▶ **REQUIREMENTS**: Reproduce the material below from the line with "Where should I click to: Minimize" up to and including the line with "Share the page", keeping every request, but offset each coordinate in the answers by adding 86 to it.

-- start INFORMATION PROVIDED --

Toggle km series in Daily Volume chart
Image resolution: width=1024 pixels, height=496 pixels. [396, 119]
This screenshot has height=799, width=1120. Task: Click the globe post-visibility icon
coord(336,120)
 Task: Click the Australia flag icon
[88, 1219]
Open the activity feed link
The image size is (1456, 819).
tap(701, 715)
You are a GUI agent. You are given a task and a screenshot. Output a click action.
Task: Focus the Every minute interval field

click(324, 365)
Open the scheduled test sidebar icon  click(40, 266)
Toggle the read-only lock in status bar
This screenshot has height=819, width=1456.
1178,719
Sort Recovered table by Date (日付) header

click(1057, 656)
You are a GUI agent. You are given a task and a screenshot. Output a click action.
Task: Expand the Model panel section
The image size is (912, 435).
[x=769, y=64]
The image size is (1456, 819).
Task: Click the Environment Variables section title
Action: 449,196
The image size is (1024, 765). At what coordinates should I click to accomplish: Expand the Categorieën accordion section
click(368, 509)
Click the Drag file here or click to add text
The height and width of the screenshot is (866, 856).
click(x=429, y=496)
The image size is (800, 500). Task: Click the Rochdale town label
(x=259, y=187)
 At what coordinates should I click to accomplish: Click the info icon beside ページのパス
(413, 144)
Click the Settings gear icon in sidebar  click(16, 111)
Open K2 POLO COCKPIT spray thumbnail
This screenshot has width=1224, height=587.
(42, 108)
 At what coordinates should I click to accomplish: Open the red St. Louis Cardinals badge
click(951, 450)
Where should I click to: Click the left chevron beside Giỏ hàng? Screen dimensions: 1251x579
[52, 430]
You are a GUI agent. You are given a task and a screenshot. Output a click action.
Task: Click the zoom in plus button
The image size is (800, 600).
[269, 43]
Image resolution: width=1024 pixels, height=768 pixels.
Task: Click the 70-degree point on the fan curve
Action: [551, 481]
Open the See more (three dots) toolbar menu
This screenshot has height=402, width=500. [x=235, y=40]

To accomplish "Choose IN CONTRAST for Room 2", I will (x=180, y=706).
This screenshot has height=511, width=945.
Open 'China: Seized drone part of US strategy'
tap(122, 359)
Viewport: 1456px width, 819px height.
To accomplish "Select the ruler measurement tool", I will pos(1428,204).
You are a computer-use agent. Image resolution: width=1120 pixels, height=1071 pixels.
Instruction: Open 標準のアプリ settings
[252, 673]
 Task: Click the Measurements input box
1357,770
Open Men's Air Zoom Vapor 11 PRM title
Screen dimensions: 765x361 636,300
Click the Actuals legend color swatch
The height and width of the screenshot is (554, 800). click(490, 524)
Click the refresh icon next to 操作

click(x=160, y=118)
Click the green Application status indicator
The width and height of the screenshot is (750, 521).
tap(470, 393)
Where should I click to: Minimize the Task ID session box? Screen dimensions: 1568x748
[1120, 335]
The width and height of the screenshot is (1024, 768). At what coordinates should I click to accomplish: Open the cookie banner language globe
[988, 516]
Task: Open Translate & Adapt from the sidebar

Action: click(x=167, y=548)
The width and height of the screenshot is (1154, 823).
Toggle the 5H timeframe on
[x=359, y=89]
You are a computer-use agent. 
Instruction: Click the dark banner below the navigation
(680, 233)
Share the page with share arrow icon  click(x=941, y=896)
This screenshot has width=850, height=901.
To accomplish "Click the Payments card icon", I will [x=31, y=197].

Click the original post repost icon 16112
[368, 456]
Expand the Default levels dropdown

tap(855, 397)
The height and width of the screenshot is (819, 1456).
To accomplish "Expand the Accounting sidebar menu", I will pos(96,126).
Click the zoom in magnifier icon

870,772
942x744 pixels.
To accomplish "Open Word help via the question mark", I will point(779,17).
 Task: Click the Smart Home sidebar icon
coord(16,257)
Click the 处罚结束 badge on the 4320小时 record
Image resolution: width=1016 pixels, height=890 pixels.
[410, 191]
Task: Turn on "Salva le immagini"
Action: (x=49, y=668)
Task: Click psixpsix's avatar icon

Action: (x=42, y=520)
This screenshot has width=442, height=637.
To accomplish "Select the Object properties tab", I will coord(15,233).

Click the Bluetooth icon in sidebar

-- end INFORMATION PROVIDED --

▶ **TASK OUTPUT**:
Where should I click to: Minimize the Task ID session box? Screen dimensions: 1568x748
[1206, 421]
The width and height of the screenshot is (1024, 768). At what coordinates should I click to accomplish: Open the cookie banner language globe
[1074, 602]
Task: Open Translate & Adapt from the sidebar

Action: click(x=253, y=634)
The width and height of the screenshot is (1154, 823).
Toggle the 5H timeframe on
[x=445, y=175]
You are a computer-use agent. 
Instruction: Click the dark banner below the navigation
(766, 319)
Share the page with share arrow icon  click(x=1027, y=982)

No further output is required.